#### Supplied information

---*---

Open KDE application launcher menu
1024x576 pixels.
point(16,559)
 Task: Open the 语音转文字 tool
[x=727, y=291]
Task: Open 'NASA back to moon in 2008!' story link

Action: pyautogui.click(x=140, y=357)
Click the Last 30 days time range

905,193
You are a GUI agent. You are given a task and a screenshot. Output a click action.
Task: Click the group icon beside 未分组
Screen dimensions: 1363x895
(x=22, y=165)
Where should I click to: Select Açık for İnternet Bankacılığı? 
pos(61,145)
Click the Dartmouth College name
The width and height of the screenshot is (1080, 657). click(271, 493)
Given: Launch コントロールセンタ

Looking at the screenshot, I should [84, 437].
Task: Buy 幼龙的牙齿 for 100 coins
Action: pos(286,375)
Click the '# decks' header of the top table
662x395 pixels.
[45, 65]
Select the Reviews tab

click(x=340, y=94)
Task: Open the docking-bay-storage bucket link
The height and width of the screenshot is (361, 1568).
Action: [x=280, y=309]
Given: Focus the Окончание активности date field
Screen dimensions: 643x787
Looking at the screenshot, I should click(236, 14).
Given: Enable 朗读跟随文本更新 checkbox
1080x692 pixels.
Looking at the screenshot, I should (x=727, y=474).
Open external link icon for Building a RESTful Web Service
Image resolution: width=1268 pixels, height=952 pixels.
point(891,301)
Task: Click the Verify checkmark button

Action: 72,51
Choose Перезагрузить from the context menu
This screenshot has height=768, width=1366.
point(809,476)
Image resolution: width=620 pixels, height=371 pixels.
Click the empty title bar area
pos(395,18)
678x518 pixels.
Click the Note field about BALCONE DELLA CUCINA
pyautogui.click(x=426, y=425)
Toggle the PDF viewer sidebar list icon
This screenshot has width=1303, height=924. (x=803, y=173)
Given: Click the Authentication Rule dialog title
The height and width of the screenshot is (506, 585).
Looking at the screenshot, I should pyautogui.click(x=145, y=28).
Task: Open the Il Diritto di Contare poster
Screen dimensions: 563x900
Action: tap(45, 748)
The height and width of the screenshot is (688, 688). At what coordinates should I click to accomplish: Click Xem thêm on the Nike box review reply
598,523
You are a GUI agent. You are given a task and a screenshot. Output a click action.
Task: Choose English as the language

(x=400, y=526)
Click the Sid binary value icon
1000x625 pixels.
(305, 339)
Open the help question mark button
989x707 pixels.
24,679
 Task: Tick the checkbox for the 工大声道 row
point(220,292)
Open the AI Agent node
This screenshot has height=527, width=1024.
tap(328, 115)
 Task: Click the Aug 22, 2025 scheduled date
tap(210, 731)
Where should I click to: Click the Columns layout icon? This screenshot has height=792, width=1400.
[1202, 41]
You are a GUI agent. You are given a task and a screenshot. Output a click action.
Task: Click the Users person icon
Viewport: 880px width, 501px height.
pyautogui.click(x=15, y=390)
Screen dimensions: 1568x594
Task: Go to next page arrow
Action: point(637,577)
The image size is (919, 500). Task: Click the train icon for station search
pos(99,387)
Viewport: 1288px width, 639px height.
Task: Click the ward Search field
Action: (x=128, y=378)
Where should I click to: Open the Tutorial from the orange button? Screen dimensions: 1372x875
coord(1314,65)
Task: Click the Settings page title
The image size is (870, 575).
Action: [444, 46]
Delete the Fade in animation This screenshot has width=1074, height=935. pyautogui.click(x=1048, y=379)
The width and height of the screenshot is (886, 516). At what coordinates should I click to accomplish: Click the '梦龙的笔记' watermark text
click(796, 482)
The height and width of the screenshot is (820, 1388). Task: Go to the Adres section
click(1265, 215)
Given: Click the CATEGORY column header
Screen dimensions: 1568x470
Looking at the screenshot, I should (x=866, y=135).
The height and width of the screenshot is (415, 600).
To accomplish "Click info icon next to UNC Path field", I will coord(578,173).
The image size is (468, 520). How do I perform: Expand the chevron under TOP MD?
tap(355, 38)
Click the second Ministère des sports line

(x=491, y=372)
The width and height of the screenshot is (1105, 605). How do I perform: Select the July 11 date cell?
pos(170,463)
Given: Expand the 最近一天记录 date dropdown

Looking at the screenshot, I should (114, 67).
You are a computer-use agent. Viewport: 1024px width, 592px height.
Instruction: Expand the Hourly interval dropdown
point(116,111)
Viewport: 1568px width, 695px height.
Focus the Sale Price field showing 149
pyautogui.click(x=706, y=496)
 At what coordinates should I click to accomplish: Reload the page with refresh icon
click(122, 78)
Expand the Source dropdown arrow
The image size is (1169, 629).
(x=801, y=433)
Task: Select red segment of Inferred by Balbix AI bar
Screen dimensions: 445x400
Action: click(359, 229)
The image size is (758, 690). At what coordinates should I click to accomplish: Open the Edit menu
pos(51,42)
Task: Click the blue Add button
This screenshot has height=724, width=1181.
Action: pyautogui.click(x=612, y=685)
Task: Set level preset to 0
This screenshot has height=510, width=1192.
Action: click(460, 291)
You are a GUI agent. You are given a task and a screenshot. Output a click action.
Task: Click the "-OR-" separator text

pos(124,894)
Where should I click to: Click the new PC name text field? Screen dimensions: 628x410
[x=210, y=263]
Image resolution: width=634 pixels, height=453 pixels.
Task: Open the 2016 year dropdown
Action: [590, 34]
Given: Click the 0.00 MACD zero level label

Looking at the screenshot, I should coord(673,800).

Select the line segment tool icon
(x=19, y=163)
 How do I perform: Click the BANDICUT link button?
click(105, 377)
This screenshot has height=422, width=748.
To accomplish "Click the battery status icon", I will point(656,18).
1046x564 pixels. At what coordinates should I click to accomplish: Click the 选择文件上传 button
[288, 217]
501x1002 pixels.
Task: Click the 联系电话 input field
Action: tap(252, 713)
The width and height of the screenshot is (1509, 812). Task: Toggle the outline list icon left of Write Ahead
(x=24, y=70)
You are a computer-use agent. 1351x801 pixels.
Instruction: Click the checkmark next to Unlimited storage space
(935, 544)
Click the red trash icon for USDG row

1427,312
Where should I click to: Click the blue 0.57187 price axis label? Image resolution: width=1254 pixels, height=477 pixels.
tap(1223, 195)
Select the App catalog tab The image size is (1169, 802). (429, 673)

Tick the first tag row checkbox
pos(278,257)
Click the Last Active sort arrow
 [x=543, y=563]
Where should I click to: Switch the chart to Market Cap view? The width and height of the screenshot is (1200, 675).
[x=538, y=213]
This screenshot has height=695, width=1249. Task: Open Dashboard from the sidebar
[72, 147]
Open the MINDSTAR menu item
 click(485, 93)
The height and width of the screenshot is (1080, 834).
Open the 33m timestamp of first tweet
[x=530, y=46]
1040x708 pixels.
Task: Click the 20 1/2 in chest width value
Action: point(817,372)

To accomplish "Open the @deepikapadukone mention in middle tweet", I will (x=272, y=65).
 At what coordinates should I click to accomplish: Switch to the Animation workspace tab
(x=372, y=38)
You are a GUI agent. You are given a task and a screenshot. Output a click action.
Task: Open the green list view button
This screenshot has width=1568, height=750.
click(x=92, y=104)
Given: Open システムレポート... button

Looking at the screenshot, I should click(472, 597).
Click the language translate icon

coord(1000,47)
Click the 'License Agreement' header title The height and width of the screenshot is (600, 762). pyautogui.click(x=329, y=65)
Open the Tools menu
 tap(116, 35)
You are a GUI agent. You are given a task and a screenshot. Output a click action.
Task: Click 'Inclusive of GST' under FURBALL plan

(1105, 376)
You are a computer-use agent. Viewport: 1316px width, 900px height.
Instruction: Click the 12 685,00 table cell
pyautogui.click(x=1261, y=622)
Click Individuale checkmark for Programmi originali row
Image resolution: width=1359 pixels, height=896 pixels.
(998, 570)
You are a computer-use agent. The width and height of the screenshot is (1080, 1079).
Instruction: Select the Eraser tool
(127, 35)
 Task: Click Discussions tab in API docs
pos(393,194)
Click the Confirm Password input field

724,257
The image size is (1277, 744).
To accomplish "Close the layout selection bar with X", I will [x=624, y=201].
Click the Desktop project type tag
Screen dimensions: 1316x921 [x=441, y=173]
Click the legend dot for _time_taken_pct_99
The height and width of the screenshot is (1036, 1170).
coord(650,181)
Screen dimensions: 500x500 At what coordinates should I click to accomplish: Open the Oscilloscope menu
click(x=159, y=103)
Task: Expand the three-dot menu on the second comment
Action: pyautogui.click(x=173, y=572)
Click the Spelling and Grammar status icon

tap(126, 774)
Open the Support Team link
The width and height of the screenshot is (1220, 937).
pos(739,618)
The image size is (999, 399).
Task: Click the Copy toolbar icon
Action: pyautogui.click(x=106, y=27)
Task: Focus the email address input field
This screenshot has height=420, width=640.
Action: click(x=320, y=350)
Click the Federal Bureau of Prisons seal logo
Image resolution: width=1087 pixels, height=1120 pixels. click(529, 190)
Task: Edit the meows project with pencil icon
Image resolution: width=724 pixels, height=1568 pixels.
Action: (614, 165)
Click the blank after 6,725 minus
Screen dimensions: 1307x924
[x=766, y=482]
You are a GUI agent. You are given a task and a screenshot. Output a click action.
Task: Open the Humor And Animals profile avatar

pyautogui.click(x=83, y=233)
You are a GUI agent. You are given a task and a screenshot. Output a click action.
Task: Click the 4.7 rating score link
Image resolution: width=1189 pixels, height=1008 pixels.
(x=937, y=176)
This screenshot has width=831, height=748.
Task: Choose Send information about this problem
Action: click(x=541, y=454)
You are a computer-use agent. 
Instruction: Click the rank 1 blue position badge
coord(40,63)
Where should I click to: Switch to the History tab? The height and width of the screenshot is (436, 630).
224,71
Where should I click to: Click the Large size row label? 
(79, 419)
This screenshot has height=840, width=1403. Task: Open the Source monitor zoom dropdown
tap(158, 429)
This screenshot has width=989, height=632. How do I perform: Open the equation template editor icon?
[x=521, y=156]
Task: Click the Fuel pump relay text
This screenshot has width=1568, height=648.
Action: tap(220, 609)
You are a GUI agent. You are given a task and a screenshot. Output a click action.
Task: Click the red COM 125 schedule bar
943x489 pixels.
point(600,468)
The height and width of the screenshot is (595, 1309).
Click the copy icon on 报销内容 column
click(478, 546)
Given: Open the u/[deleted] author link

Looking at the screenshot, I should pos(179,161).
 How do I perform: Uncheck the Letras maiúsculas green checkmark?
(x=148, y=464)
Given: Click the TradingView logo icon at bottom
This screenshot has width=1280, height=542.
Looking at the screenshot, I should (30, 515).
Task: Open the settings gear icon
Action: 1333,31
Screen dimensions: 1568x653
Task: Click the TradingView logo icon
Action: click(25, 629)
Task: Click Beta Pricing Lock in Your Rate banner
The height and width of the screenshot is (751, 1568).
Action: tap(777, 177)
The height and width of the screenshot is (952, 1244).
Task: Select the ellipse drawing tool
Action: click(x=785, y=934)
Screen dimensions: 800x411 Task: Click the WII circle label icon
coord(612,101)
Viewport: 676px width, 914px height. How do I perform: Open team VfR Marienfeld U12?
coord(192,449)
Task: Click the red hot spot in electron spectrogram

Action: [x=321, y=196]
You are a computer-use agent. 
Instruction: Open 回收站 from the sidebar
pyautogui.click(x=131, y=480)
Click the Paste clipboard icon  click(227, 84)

---*---

Beginning with the opening line above, retype the records exactly through the line with "Given: Enable 朗读跟随文本更新 checkbox", both ends included.

#### Solution for this problem
Open KDE application launcher menu
1024x576 pixels.
point(16,559)
 Task: Open the 语音转文字 tool
[x=727, y=291]
Task: Open 'NASA back to moon in 2008!' story link

Action: pyautogui.click(x=140, y=357)
Click the Last 30 days time range

905,193
You are a GUI agent. You are given a task and a screenshot. Output a click action.
Task: Click the group icon beside 未分组
Screen dimensions: 1363x895
(x=22, y=165)
Where should I click to: Select Açık for İnternet Bankacılığı? 
pos(61,145)
Click the Dartmouth College name
The width and height of the screenshot is (1080, 657). click(271, 493)
Given: Launch コントロールセンタ

Looking at the screenshot, I should [84, 437].
Task: Buy 幼龙的牙齿 for 100 coins
Action: pos(286,375)
Click the '# decks' header of the top table
662x395 pixels.
[45, 65]
Select the Reviews tab

click(x=340, y=94)
Task: Open the docking-bay-storage bucket link
The height and width of the screenshot is (361, 1568).
Action: [x=280, y=309]
Given: Focus the Окончание активности date field
Screen dimensions: 643x787
Looking at the screenshot, I should click(236, 14).
Given: Enable 朗读跟随文本更新 checkbox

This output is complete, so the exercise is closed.